第3話―2 師匠
「よくこんなに面白い空想説話が書けるな」
「なあに簡単さ。いい種本がたくさんあるからね」
「うーむ……わらわもその種本というのを見たいのだが……」
「ダメダメ。たとえ殿下でもそれは聞けません……。まあいずれ、真実を知った時にでも……」
――ある日の第三皇女グーシュリャリャポスティと空想説話アイムコ・ミュニストの会話
眠気が消えてしまい、あまつさえナンバーズ……もとい因縁深い師に会いに行くと言われれば、グーシュとしても応じないわけにはいかなかった。
(正直、兄上を殺した後のゴタゴタですっかり夢だと思い込んでいた。わらわとした事が……)
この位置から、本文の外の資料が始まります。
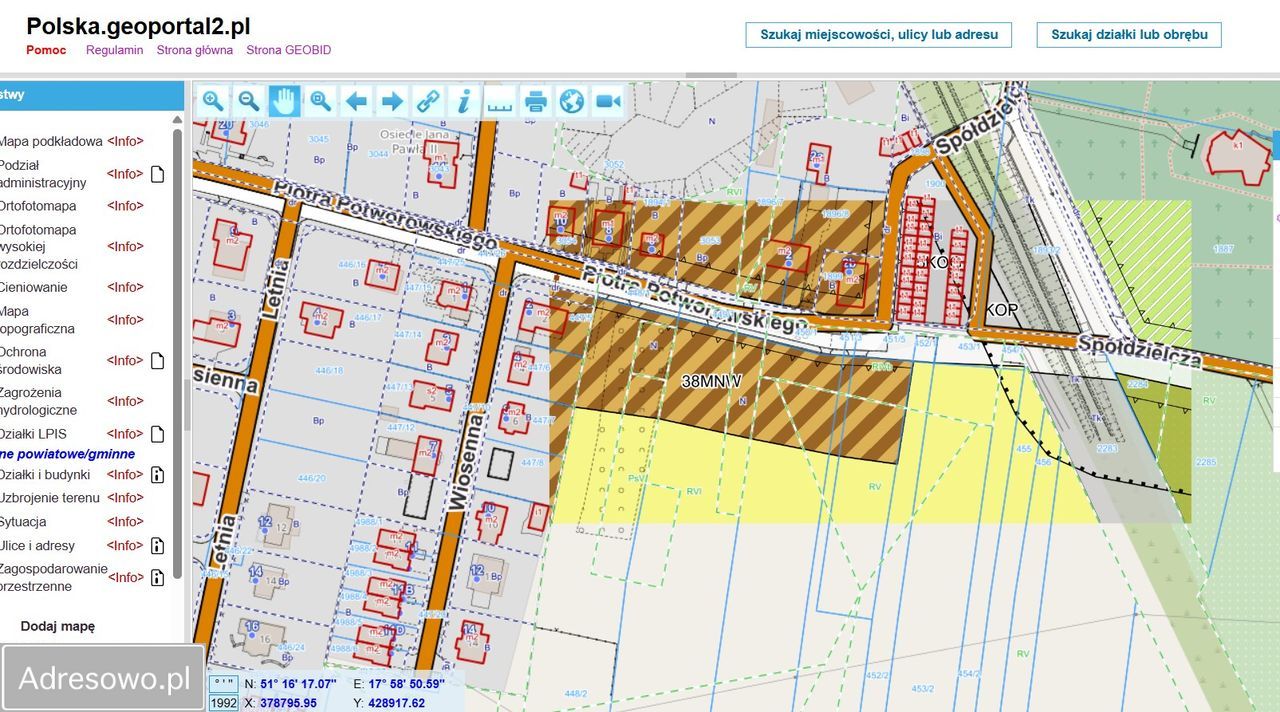1280x712 pixels.
Task: Activate the Pan hand tool
Action: tap(284, 100)
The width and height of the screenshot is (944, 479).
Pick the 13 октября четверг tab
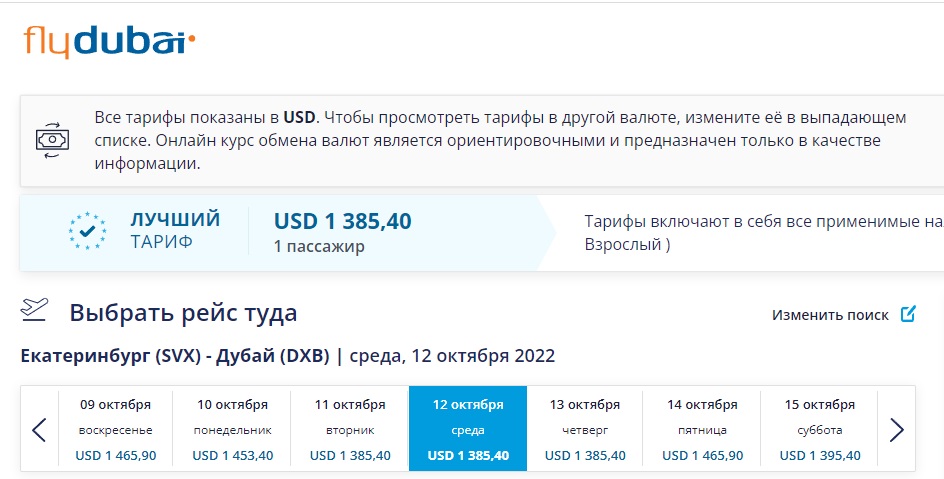[x=585, y=430]
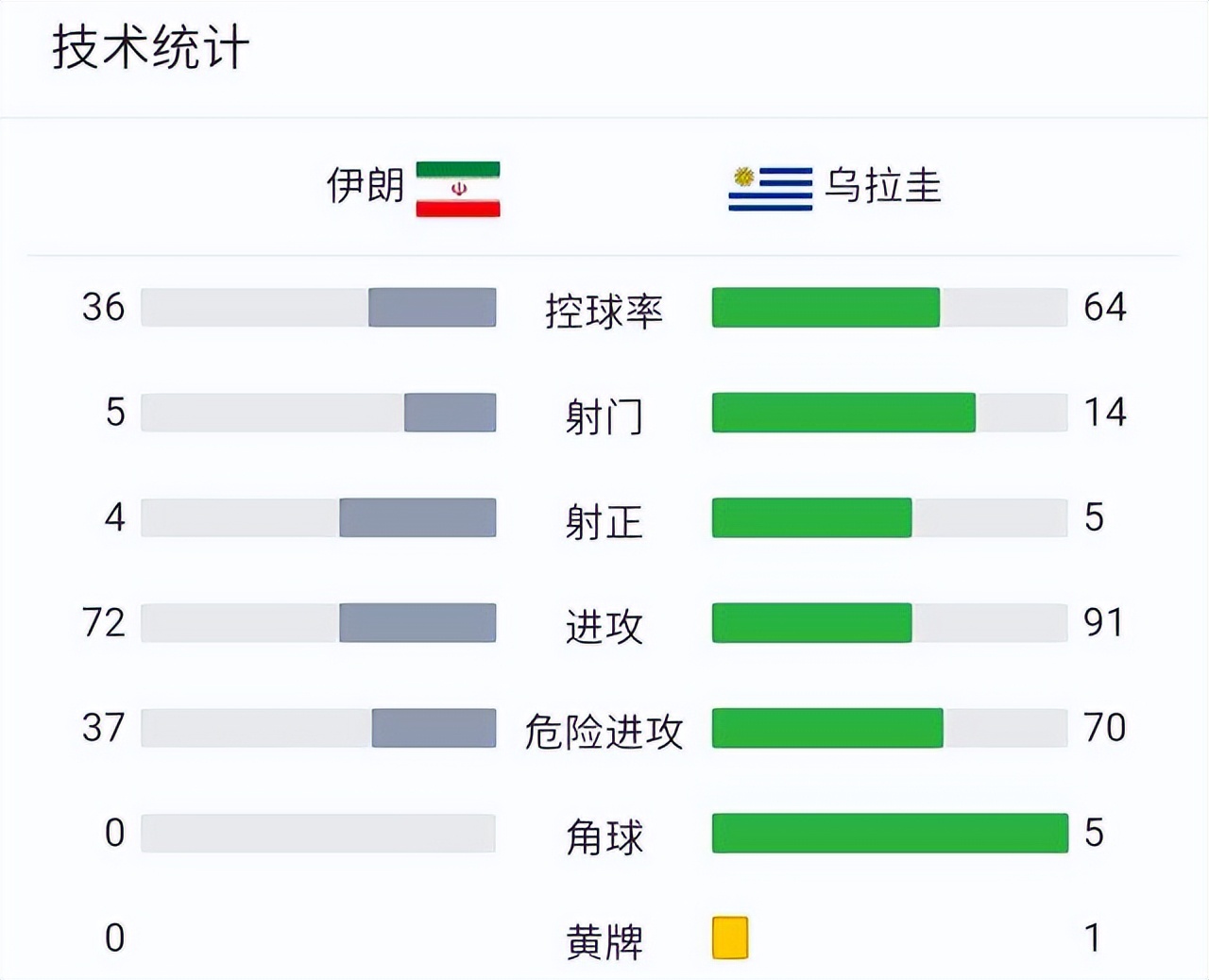Click the 黄牌 stat label
1209x980 pixels.
click(604, 940)
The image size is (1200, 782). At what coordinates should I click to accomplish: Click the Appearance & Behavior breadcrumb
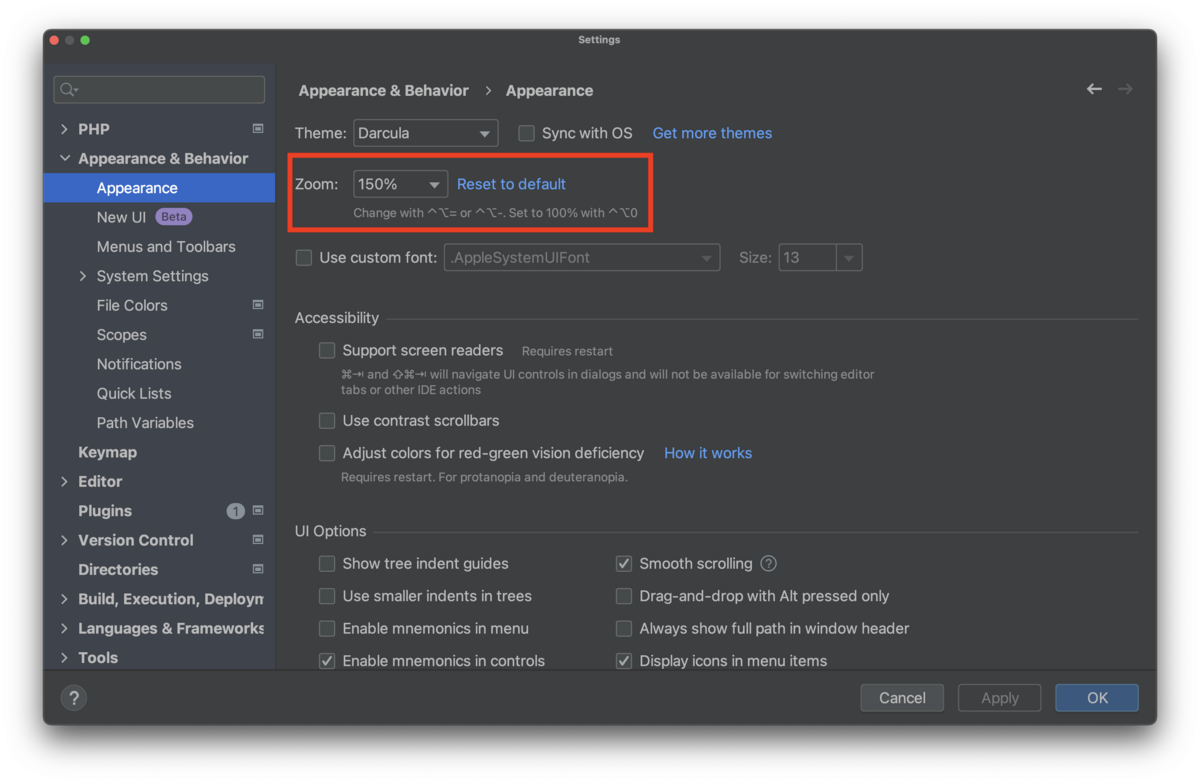coord(383,90)
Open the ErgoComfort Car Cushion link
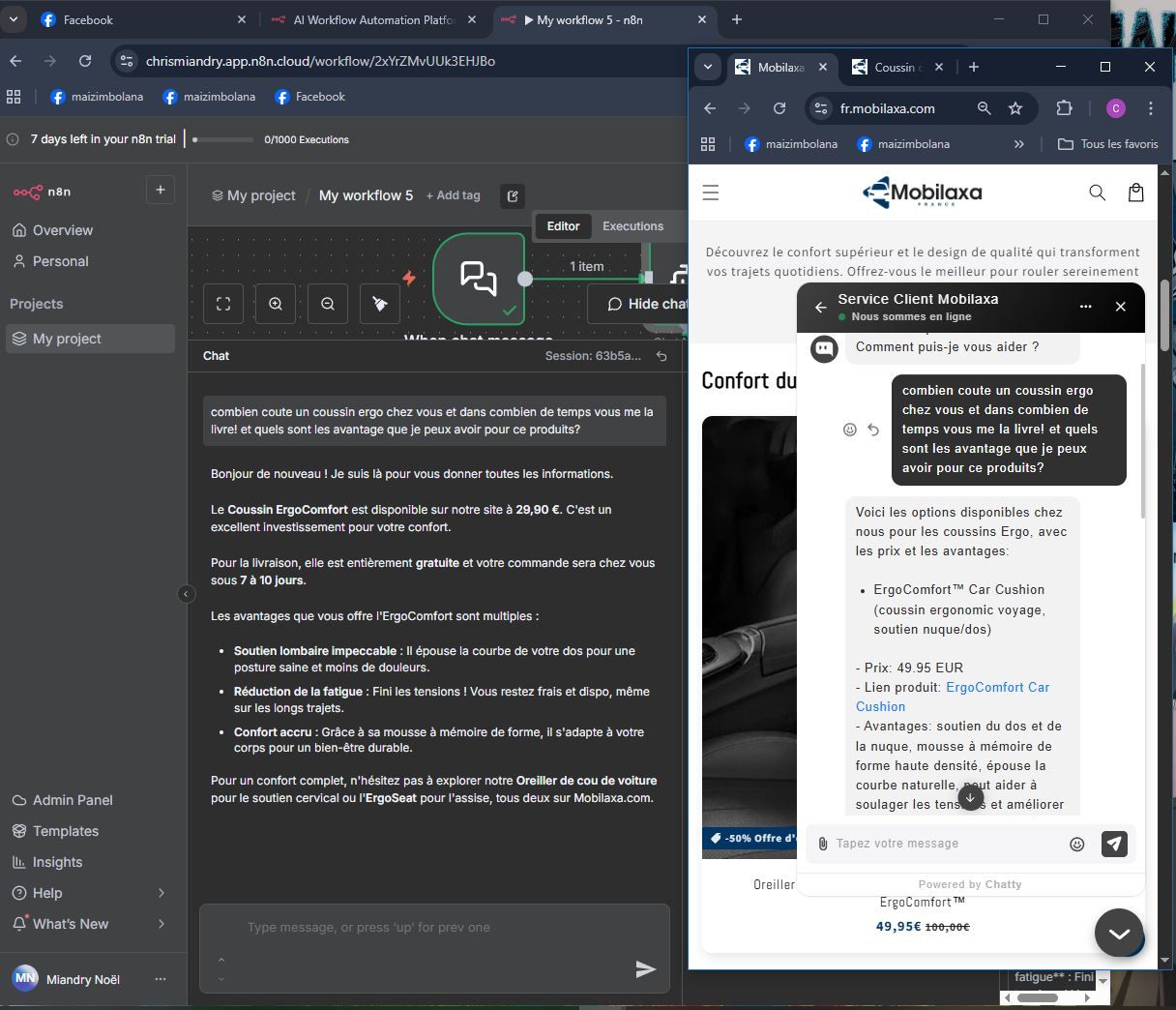This screenshot has width=1176, height=1010. (996, 687)
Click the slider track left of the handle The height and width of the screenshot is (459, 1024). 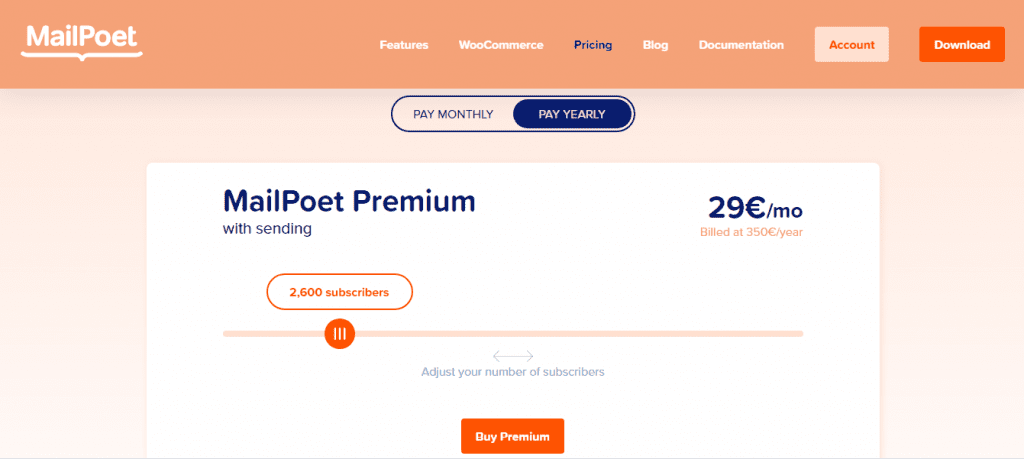pyautogui.click(x=273, y=334)
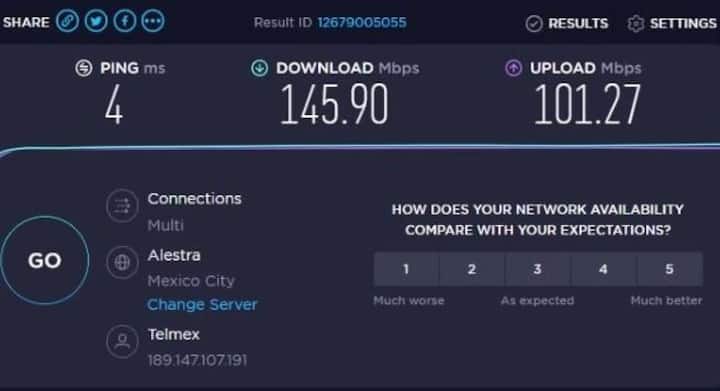Click the Telmex user icon
Image resolution: width=720 pixels, height=391 pixels.
point(122,341)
グーシュは自分を責めながら、デフォルメミラーをギュッと抱き締めた後、椅子の上にそっと置いた。
「……アイムコ先生の家は分かるか?」
「ああ、車を用意してある」
淡々と応じる一木を一瞥すると、グーシュは少し脂ぎった髪をぼりぼりと掻いた。
地球連邦軍の宿営地で暮らす前ならば、三日間風呂に入らない事など対して気にならなかった。
今くらいの汚れでも、香油を軽く塗って終わりだった。
だが毎日シャワーを浴びる生活を続けたせいか、酷く不愉快だった。
(……贅沢にはすぐ慣れる……なんとしてもわらわは、臣民にもこの感覚を味合わせてやりたい……そのためにも、アイムコ先生の正体なんぞにいちいち打ちのめされるわけにはいかんのだ)
決心を固めると、グーシュは足を踏み出した。
「よし。いくか、一木」
一木が頷き、顎のパーツが胸部の出っ張りにぶつかる金属音が軽く響いた。
※
「いつもの装甲車とは随分違うな。走っているのにまるで宮殿にいるようだ」
「故郷の自動車会社が作った要人輸送用の車だからな。俺が生身の時にも同系列の車両が走っていた……生身の頃に乗りたかったな」
用意された車はいつもの歩兵戦闘車ではなく、要人輸送用の豪華な箱型の自動車だった。
常世田社という一木の故郷の企業が開発した大型の車で、車内はグーシュにも分かる程上質な造りだった。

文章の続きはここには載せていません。